Life Insurance needs vary by person, and will change depending on what stage of life a person is in. Life insurance is a vital part of your family’s financial stability and well-being. Here are some questions you should answer when analyzing your life insurance needs:
1. Do you actually need life insurance?
If you have no debt, and no one depends on you financially, and your estate has enough cash to pay death taxes and expenses, you may not need life insurance. However, most people do need some life insurance.
2. How much life insurance do you need?
There are two important considerations:
- What financial resources will be available to survivors after your death? Consider three categories of resources: (1) Social security and other retirement-related survivor benefits; (2) group life insurance; and (3) other assets and resources. It is also important to know when these resources will become available—for example, social security survivor benefits are payable immediately to a surviving spouse with dependent children, but only after age 60 if there are no children.
- What financial needs will your survivors have after your death. For simplicity, consider three categories of requirements: (1) final expenses; (2) debts; and (3) income needs. Then subtract the financial resources of your survivors from their financial needs to determine how large a policy to buy. Many people are underinsured, often because they skip these steps or take a shortcut (such as simply buying a multiple of annual income). For more help in determining the right amount of life insurance, a good life insurance agent can guide you.

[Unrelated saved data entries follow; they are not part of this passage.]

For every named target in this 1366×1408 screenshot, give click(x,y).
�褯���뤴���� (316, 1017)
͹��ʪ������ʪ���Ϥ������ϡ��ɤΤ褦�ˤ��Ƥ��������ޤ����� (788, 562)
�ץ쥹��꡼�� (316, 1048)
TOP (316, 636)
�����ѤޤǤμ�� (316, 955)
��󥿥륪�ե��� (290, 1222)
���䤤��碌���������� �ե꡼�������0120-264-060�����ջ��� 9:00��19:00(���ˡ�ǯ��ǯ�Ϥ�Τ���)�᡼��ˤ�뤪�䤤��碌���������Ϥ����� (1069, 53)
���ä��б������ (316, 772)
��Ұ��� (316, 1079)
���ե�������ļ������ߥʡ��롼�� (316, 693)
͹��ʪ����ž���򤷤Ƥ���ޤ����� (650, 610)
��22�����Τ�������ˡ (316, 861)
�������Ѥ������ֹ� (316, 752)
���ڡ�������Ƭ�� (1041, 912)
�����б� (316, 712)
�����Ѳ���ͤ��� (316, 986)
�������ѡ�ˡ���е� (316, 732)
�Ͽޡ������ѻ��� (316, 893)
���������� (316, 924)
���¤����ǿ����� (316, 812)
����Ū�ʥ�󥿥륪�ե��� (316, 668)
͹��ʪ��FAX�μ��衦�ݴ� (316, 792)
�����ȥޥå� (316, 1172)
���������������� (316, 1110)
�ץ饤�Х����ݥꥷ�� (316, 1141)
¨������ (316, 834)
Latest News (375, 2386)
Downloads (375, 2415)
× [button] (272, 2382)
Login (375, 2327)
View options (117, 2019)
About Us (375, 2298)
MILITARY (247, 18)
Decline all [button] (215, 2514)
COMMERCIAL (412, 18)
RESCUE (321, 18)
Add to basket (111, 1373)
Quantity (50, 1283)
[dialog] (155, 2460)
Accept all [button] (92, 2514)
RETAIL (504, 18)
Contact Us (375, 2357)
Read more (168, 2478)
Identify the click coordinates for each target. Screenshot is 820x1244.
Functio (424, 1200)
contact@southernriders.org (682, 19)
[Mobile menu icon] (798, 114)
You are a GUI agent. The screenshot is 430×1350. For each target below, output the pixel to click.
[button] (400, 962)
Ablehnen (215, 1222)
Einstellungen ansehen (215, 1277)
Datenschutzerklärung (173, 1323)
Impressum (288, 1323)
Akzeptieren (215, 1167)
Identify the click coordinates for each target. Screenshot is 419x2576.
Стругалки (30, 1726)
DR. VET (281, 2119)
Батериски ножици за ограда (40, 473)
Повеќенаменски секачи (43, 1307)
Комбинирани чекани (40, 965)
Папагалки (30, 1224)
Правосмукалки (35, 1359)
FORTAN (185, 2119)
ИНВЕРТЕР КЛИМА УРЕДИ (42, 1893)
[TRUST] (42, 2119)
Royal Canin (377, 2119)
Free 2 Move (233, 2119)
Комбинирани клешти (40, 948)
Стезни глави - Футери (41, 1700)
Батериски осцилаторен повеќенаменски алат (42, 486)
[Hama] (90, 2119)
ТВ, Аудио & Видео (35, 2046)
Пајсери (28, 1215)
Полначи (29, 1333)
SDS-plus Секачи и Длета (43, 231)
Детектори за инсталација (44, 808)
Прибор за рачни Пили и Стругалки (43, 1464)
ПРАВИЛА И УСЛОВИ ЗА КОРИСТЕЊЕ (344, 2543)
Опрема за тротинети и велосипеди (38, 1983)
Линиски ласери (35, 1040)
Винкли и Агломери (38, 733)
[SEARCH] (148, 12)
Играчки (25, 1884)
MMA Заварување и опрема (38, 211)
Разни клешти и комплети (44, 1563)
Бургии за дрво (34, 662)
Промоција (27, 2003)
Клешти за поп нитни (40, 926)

3. What type of life insurance best meets your needs
Three main types of life insurance are available: term life, whole life and universal life. A Term Life policy has lower premiums, and may be appropriate if insurance is needed for a specific period of time (20 Years? 30 Years?). A better choice for someone who wants the insurance for a longer period of time, and as a way to accumulate savings, may want a Whole Life or Universal Life policy.
4. What “riders” to the policy should be included
Two types of riders to consider are: 1.) Waiver of premium and 2.) Guaranteed insurability. Waiver of premium will pay the life insurance if you are disabled. Guaranteed insurability allows you to increase the death benefit without providing additional evidence that you are in good health.
5. Tell your beneficiaries about your life insurance policy
Once the policy is issued, inform your beneficiaries the company that issued it, where to find the paper copy of the policy and any specifics about what you want them to do with the death benefit. And store your policy somewhere it can be easily accessed by your beneficiaries.